__Extracted text__
Monday, April 14, 2008
Notes for my wife, part 4: The Captain Jim Adventures Part 3
Part 1 (plus what this is about) here. Part two can be found here. Part 3 of the series is here. What follows is the longest, most recent, and last one for now
Captain Jim knew this was going to be close. Three German stormtroopers were patrolling the road ahead, and earlier that morning he spotted a sniper in the grain silo and another in a tree on the other side of the field. He knew there must be more, as snipers always worked with spotters. So that meant at least seven Nazis, and he only had his trusty 1911 and one extra magazine. “Sixteen bullets,” he thought, “and no gun for Private Numbnuts.”
He was, of course, referring to the shivering, cowering mess next to him in the ditch. Private William S. Wilkes, originally from North Forks, Iowa, but more recently rescued from a German detention center in town. In the mad scramble out of the jail, Private Wilkes dropped the gun Jim brought for him, and so they sit, sisteen rounds and a possible firefight between them and freedom.
“Wilkes” Jim barked, “Stop whimpering. Do you want to die here today, 4000 miles from home and crying like a dame on a bad date?”

(Dataset rows)
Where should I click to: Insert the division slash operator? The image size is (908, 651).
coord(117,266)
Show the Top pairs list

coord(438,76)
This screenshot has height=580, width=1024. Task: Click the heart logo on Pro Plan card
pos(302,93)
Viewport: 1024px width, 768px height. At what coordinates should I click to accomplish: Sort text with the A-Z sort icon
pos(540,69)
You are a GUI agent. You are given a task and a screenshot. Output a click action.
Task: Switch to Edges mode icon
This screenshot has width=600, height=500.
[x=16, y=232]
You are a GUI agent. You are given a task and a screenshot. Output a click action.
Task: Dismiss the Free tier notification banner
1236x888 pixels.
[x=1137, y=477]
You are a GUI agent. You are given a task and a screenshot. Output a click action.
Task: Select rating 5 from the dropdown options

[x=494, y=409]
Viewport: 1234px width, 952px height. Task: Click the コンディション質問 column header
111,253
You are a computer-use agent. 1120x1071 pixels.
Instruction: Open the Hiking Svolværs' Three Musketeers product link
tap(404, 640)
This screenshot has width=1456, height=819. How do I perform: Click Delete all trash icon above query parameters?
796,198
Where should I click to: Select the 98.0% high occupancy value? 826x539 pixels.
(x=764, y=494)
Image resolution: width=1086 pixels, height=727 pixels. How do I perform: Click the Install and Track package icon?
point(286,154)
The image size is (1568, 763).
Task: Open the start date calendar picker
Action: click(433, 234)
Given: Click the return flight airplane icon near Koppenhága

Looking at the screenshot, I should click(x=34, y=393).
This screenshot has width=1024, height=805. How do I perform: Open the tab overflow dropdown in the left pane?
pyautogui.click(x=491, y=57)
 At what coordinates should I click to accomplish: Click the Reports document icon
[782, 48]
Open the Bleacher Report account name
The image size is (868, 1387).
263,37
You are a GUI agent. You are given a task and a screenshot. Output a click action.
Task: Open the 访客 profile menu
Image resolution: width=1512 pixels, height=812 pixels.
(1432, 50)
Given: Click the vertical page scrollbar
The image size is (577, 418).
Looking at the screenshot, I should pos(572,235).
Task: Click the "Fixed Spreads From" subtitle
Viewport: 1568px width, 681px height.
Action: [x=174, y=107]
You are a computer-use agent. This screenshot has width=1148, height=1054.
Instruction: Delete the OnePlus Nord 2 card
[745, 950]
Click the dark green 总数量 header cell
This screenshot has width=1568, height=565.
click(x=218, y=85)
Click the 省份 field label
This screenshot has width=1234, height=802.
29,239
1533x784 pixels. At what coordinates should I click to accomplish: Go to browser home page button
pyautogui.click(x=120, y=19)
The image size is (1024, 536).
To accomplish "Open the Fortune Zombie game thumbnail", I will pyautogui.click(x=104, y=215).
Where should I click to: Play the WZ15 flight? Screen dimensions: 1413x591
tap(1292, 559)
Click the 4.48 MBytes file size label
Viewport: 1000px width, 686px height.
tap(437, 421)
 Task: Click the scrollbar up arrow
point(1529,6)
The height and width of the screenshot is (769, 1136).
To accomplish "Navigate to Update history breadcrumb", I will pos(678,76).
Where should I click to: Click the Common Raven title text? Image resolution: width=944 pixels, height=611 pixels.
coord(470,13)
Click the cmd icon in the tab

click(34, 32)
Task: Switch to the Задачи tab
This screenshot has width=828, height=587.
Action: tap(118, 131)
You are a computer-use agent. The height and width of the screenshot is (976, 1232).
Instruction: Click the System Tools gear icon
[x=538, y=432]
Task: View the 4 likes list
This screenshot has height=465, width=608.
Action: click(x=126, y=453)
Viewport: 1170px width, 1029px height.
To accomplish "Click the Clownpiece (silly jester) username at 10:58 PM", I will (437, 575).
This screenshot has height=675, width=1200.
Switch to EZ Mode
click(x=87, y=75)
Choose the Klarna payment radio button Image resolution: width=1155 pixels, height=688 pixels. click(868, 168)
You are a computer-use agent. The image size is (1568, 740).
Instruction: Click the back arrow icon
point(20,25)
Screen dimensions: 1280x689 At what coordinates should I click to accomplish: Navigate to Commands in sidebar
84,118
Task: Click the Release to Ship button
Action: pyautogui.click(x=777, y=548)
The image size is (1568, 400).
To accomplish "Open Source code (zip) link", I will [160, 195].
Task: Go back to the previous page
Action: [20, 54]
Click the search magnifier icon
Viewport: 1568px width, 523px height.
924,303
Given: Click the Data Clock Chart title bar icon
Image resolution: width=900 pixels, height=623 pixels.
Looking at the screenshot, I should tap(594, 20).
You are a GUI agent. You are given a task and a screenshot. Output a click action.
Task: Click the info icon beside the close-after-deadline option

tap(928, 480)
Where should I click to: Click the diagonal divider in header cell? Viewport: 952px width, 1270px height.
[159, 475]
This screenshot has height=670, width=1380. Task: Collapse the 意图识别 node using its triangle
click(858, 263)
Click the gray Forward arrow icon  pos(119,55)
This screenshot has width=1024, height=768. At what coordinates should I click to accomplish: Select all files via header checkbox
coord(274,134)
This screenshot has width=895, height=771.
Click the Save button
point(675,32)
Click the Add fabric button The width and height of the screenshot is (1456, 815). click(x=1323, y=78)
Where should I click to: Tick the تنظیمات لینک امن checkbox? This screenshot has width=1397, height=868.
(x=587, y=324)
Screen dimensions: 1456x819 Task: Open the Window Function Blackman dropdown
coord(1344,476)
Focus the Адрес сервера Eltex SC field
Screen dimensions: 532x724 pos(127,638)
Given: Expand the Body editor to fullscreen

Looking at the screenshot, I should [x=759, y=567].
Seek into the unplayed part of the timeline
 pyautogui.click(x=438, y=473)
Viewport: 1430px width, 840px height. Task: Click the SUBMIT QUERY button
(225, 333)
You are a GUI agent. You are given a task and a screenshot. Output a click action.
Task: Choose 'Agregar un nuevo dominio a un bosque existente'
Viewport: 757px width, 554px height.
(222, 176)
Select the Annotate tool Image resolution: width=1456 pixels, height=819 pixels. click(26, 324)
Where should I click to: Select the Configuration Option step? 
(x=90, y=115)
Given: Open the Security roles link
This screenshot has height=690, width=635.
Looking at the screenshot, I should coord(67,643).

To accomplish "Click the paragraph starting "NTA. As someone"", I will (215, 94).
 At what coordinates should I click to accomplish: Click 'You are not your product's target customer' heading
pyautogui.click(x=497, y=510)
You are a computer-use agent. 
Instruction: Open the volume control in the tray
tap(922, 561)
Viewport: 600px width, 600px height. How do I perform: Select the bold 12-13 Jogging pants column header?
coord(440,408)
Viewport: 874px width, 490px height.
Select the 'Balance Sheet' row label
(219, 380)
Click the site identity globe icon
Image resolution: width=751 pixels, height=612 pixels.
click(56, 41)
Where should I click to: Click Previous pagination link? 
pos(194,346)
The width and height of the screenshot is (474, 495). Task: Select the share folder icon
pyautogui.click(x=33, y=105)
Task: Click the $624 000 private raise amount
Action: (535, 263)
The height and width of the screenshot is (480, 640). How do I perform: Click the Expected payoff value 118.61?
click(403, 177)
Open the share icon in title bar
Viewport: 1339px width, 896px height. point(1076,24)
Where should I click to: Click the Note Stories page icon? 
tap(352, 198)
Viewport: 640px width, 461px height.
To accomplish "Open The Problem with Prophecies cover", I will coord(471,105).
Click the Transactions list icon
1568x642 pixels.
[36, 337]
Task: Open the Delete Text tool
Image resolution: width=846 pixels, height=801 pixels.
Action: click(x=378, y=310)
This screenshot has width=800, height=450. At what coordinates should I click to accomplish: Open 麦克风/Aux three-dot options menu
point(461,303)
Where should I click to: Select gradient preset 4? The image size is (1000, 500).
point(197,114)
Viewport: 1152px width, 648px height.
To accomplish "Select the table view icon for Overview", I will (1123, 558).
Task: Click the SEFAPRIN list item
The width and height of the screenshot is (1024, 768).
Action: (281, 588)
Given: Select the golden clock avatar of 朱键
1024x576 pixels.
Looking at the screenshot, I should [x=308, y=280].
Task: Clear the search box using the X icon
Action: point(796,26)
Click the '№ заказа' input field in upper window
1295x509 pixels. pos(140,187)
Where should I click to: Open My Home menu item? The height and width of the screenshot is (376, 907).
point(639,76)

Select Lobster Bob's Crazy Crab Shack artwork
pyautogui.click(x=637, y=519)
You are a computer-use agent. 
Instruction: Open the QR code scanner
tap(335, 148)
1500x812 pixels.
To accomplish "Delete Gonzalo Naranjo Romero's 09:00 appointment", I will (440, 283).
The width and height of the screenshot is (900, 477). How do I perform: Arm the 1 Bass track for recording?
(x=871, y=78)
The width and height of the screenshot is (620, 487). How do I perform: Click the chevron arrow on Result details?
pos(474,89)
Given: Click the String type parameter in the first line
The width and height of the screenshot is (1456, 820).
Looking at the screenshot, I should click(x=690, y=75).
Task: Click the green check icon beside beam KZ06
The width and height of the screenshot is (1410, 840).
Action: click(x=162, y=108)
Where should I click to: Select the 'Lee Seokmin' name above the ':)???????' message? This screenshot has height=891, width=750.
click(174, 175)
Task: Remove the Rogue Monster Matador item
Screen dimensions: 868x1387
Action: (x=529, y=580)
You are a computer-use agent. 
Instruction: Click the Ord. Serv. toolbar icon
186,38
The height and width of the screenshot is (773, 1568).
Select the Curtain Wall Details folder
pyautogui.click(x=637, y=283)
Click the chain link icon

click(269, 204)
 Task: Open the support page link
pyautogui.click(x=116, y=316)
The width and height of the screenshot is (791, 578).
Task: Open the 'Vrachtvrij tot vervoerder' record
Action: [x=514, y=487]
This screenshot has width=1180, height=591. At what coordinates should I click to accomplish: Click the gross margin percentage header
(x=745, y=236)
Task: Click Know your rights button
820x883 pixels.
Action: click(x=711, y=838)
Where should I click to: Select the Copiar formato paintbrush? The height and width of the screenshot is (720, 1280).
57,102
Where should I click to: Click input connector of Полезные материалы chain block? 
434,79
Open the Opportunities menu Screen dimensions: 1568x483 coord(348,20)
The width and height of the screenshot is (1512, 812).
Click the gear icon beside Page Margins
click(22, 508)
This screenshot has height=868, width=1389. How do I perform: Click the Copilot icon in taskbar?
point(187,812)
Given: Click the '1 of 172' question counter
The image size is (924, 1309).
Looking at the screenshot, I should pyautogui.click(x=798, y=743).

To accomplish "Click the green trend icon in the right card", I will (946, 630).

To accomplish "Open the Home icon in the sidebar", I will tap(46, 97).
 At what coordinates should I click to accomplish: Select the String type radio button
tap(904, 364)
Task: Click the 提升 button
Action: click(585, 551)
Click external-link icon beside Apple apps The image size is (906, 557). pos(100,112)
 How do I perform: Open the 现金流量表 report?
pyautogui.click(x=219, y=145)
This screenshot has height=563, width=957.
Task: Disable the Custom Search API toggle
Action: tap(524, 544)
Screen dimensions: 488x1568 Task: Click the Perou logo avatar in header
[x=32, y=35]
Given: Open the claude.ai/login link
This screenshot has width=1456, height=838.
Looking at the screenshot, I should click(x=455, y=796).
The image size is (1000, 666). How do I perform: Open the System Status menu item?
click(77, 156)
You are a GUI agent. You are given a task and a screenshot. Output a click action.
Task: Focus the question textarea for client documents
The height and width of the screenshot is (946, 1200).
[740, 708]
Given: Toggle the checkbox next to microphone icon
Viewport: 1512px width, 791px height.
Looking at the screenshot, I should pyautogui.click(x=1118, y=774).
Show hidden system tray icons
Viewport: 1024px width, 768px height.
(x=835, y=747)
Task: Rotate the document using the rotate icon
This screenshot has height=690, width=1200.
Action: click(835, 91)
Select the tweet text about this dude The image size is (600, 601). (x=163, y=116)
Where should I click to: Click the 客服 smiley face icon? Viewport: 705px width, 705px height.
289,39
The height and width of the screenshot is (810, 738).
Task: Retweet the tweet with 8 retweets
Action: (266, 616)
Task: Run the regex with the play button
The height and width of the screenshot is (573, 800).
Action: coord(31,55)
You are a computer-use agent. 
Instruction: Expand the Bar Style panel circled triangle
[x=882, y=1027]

__Work to complete__
**A.** Answer each question using the Captain Jim post:
(i) How many German stormtroopers were patrolling the road ahead?
(ii) Where is Private Wilkes originally from?
(iii) How many miles from home does Jim say they are?
**B.** Translate this sentence from the Captain Jim post into Spanish: "Captain Jim knew this was going to be close."
**C.** Print the passage of the Captain Jim post from "He was, of course, referring" to "them and freedom.".
These records were drawn from a separate source.

__Solutions to the exercise__
**A.**
(i) Three
(ii) North Forks, Iowa
(iii) 4000 miles

**B.** El capitán Jim sabía que esto iba a estar muy reñido.

**C.**
He was, of course, referring to the shivering, cowering mess next to him in the ditch. Private William S. Wilkes, originally from North Forks, Iowa, but more recently rescued from a German detention center in town. In the mad scramble out of the jail, Private Wilkes dropped the gun Jim brought for him, and so they sit, sisteen rounds and a possible firefight between them and freedom.